Der stellvertretende Premierminister des Kosovo, Enver Hoxhaj, hat die Sitzungen der in Pristina akkreditierten Botschafter der EU-Mitgliedstaaten fortgesetzt, die er 2018 der Kosovo-Regierung zu einigen der wichtigsten Themen mitteilte.
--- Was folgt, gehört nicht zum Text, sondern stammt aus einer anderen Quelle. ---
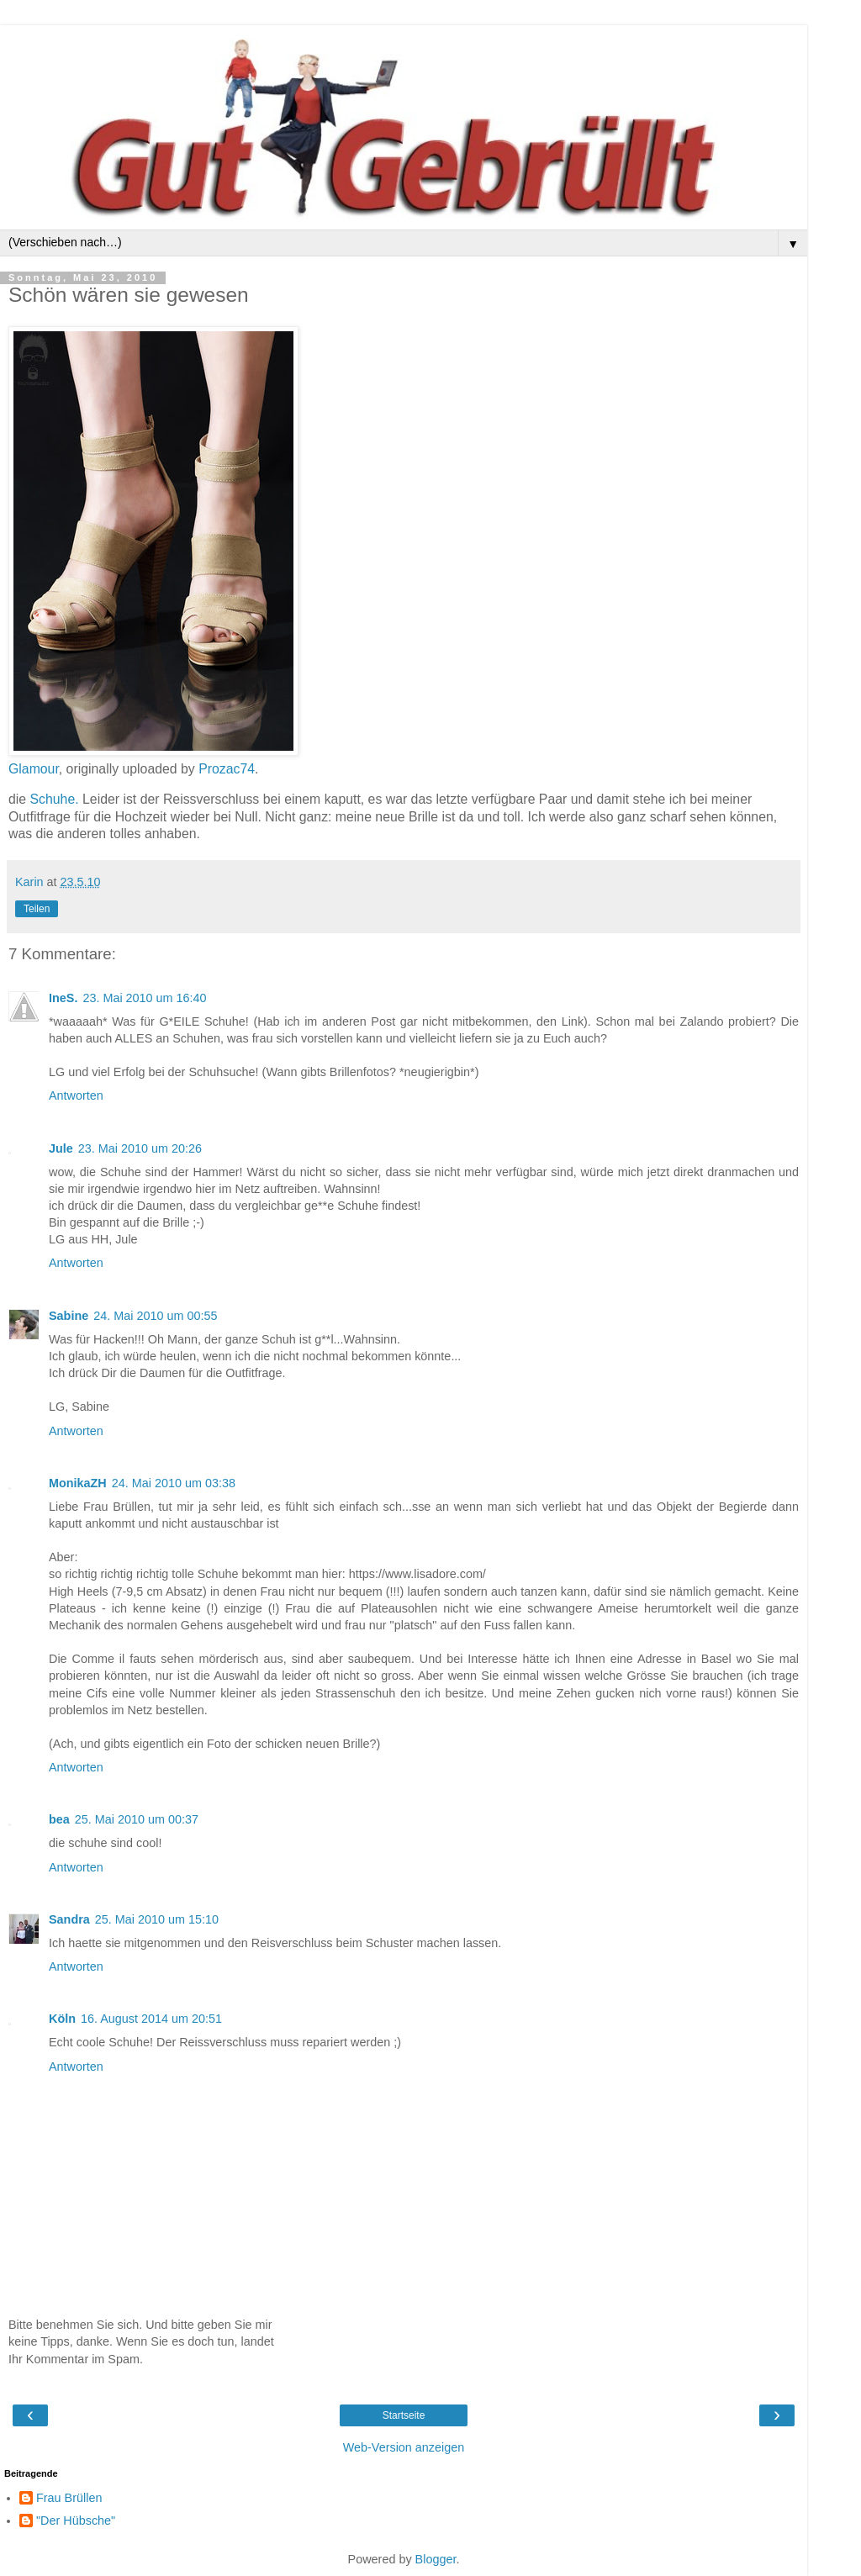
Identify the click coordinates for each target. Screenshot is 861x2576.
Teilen (37, 909)
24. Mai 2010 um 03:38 (173, 1483)
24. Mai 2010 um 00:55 (155, 1315)
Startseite (404, 2415)
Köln (62, 2018)
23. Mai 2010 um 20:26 (140, 1148)
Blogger (436, 2559)
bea (59, 1819)
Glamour (33, 769)
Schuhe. (54, 799)
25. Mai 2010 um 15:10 (157, 1919)
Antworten (76, 1095)
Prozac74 (226, 769)
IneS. (63, 998)
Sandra (69, 1919)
Bei Treffen mit griechischen Botschaftern Konstantina Athanassiadou, Bulgarien Nediltcho Dimitrov Danchev, Finnland, [...]
Der stellvertretende Premierminister des Kosovo, Enver Hoxhaj, hat die Sitzungen der in Pristina akkreditierten Botschafter der EU-Mitgliedstaaten fortgesetzt, die er 2018 der Kosovo-Regierung zu einigen der wichtigsten Themen mitteilte.
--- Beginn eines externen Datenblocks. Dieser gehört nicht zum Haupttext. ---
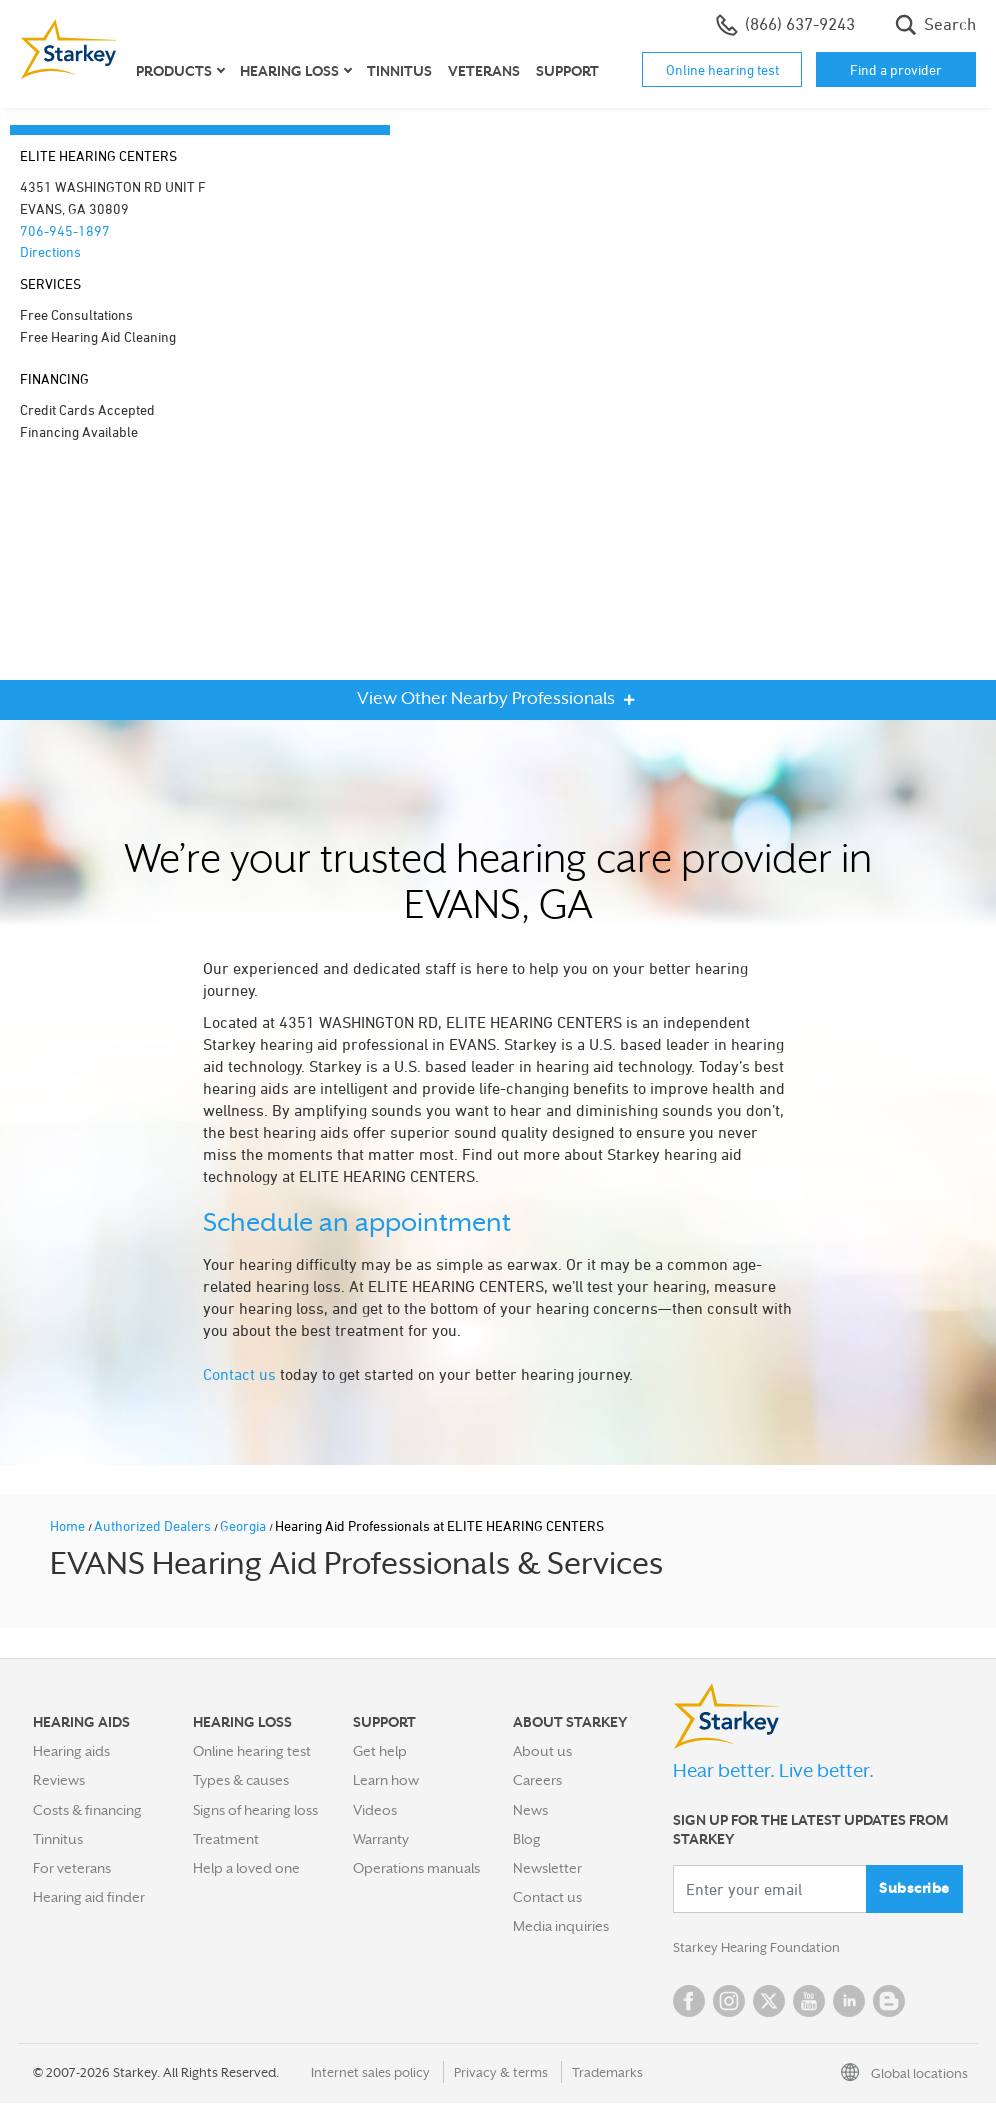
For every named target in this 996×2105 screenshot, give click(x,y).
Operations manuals (416, 1868)
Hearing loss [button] (289, 71)
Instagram (729, 2003)
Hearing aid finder (89, 1897)
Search (935, 25)
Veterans (484, 71)
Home (69, 1525)
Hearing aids (71, 1751)
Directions (50, 251)
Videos (375, 1810)
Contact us (239, 1374)
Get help (380, 1751)
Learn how (386, 1780)
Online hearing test (722, 69)
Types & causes (241, 1780)
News (530, 1810)
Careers (537, 1780)
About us (542, 1751)
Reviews (59, 1780)
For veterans (72, 1868)
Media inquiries (561, 1926)
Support (567, 71)
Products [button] (174, 71)
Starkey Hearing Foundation (760, 1949)
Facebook (689, 2003)
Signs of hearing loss (255, 1810)
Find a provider (896, 69)
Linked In (849, 2003)
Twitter (769, 2003)
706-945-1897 (65, 230)
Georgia (244, 1525)
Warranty (381, 1839)
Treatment (226, 1839)
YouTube (809, 2003)
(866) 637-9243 (785, 25)
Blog (527, 1839)
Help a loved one (246, 1868)
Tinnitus (399, 71)
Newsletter (547, 1868)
In Gesprächen mit den Botschaftern Griechenlands, Constantina Athanassiadou, Bulgariens, Nedialtcho Dimitrov Dantchev, Finnlands Anne Huhtamäki aus Belgien, Jean-Louis SERVAIS, Hollands, Gerrie Willems und Tschechiens Ivo Shilhav Rancho, hat der stellvertretende Premierminister Hoxhaj sie um Unterstützung für einen ausgewogeneren Ansatz im Kosovo in der neuen EU-Erweiterungsstrategie für den westlichen Balkan 2025 gebeten.
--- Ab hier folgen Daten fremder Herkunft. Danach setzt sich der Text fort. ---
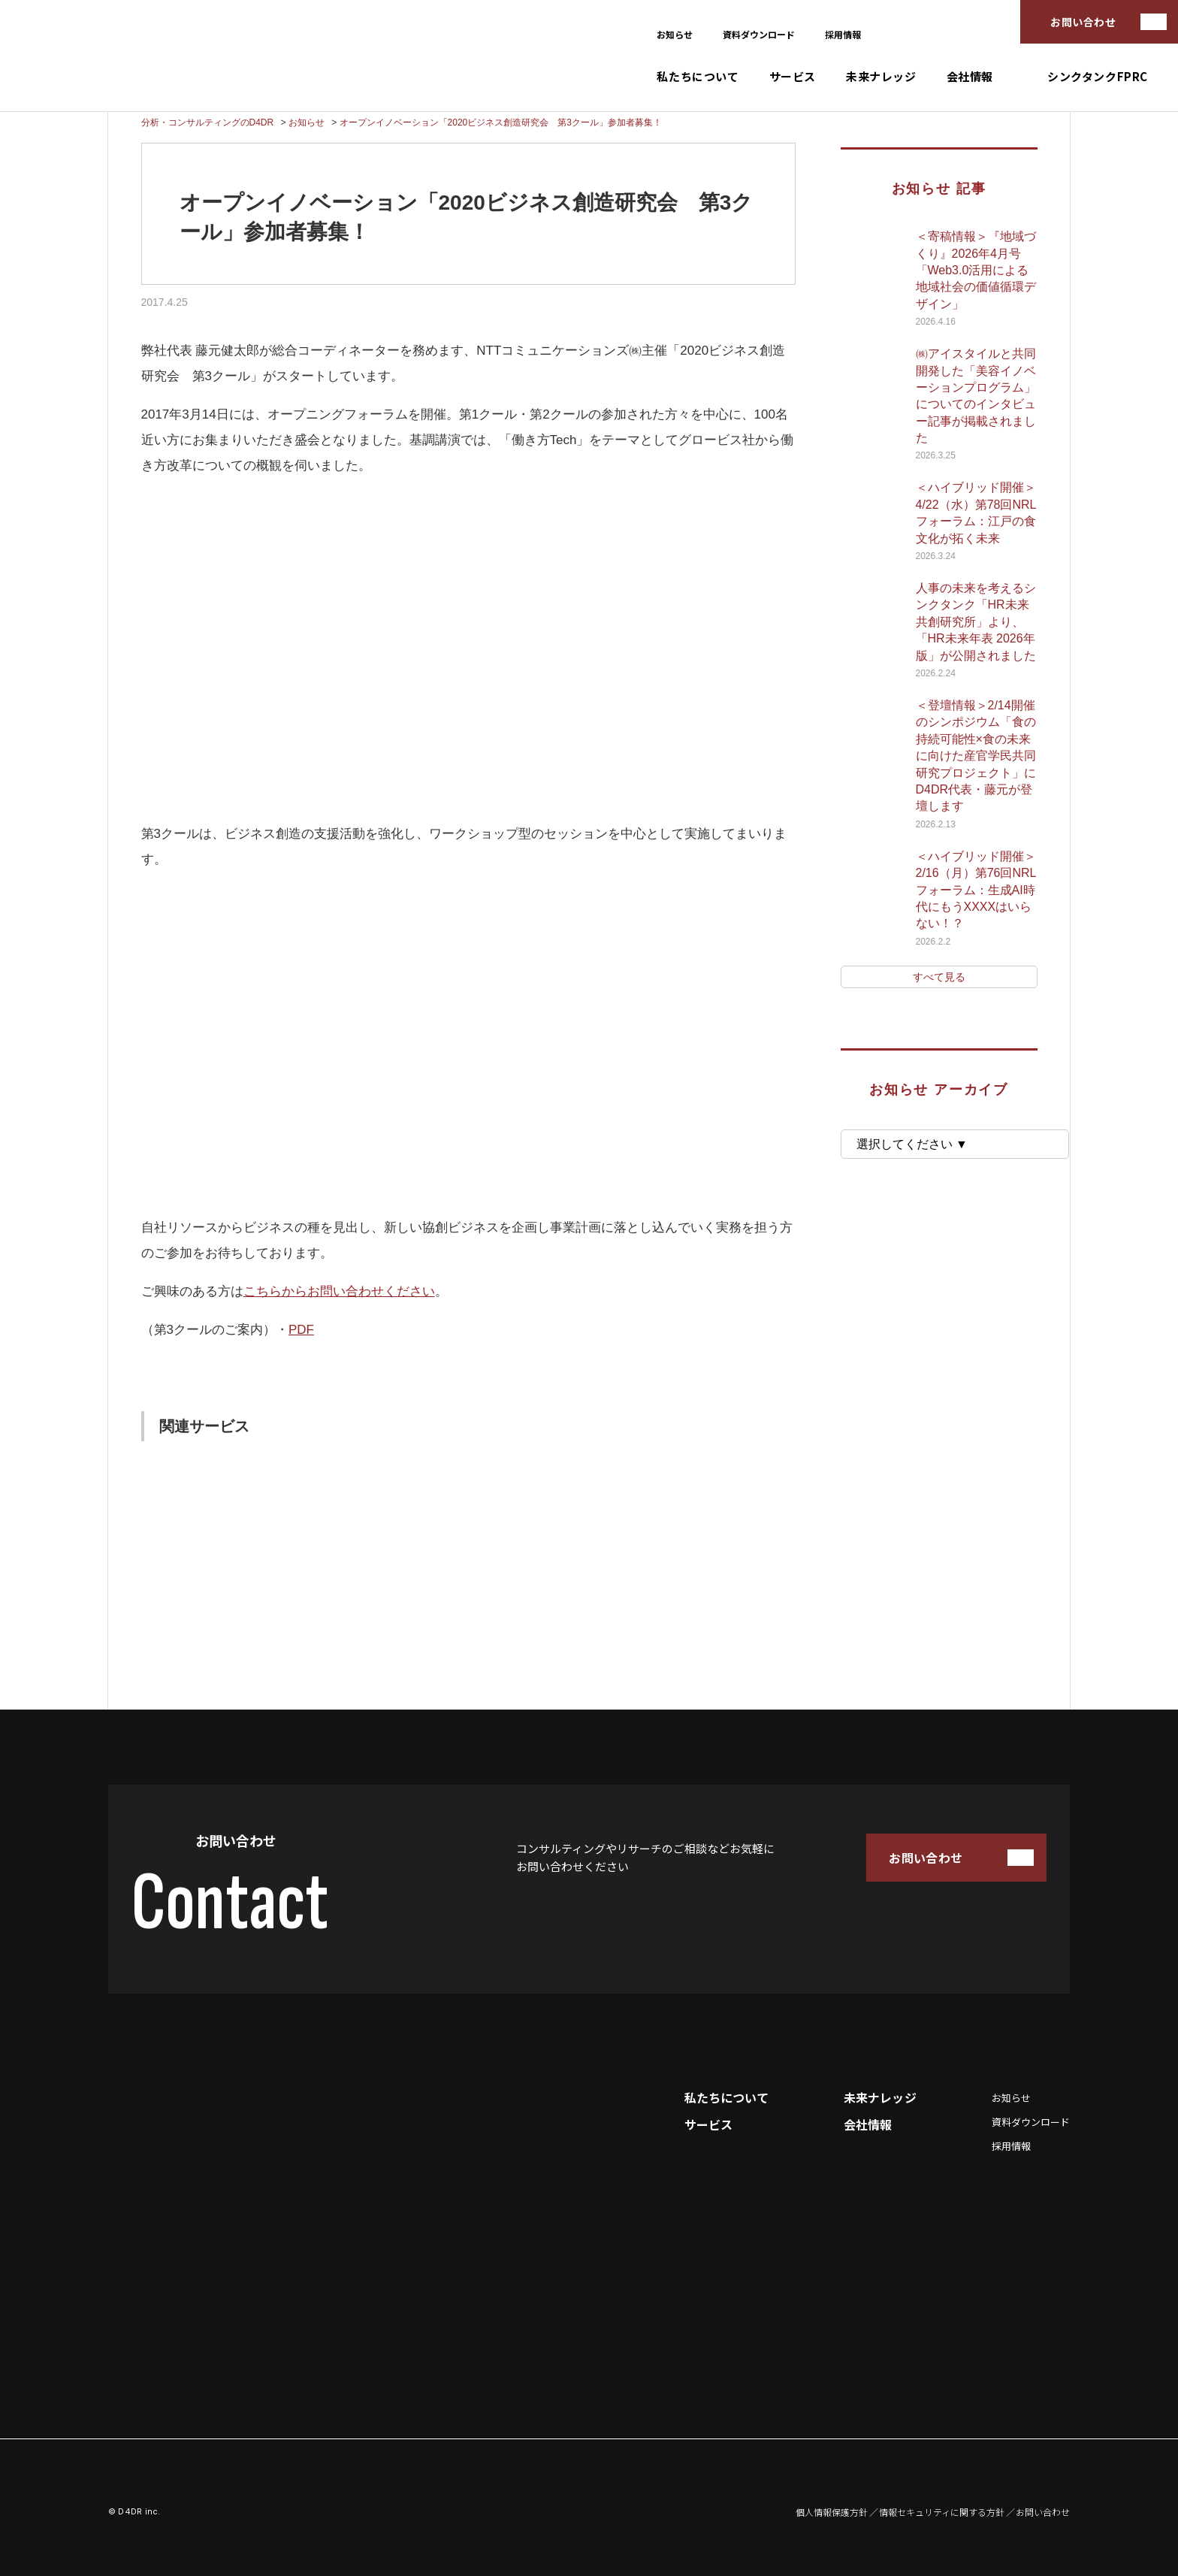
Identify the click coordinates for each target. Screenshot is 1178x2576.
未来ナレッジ (881, 76)
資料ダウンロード (759, 34)
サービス (792, 76)
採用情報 (843, 34)
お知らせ (675, 34)
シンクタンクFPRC (1097, 76)
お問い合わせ (1083, 21)
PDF (301, 1330)
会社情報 (970, 76)
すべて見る (939, 977)
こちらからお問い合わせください (339, 1291)
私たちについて (698, 76)
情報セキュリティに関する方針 (941, 2512)
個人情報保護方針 (832, 2512)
Hoxhaj hat seine Besorgnis darüber zum Ausdruck gebracht, dass in den neuesten Fassungen dieses Dokuments, das bald veröffentlicht werden soll, die nach der Umsetzung des SAA und des EFR keine klare Sprache für das Kosovo hat, im Gegensatz zu anderen Ländern, die über eine Zeitachse verfügen.
Ebenso hat er gefordert, dass nach dem Ende des Dialogs zwischen Kosovo und Serbien die beiden Länder gleichermaßen belohnt werden und es keine Unterschiede geben wird.
Solange Serbien klar ist, was in welchem Jahr passiert und wie es sich in die europäische Agenda bewegt, sollte dies auch für den Kosovo gelten.
Ich habe auch die gute Nachricht hervorgehoben, dass die EU endlich eine klare Expansionsstrategie mit den westlichen Balkanländern bis 2025 vorlegen wird. Das ist eine gute Nachricht, aber ich habe der Regierung des Kosovo Bedenken hinsichtlich einiger Aspekte geäußert. Ich habe darum gebeten, dass es für alle Länder einen ausgewogenen Ansatz gibt und dass während des Dialogs zwischen Kosovo und Serbien beide Länder gleichermaßen belohnt werden. Genauso wie es eine Zeitachse für Serbien auf der europäischen Agenda gibt, sollte es für den Kosovo geben. Daher sollte es auch eine Frist für die Erfüllung der europäischen Agenda für Kosovo” geben, sagte Hoxhaj.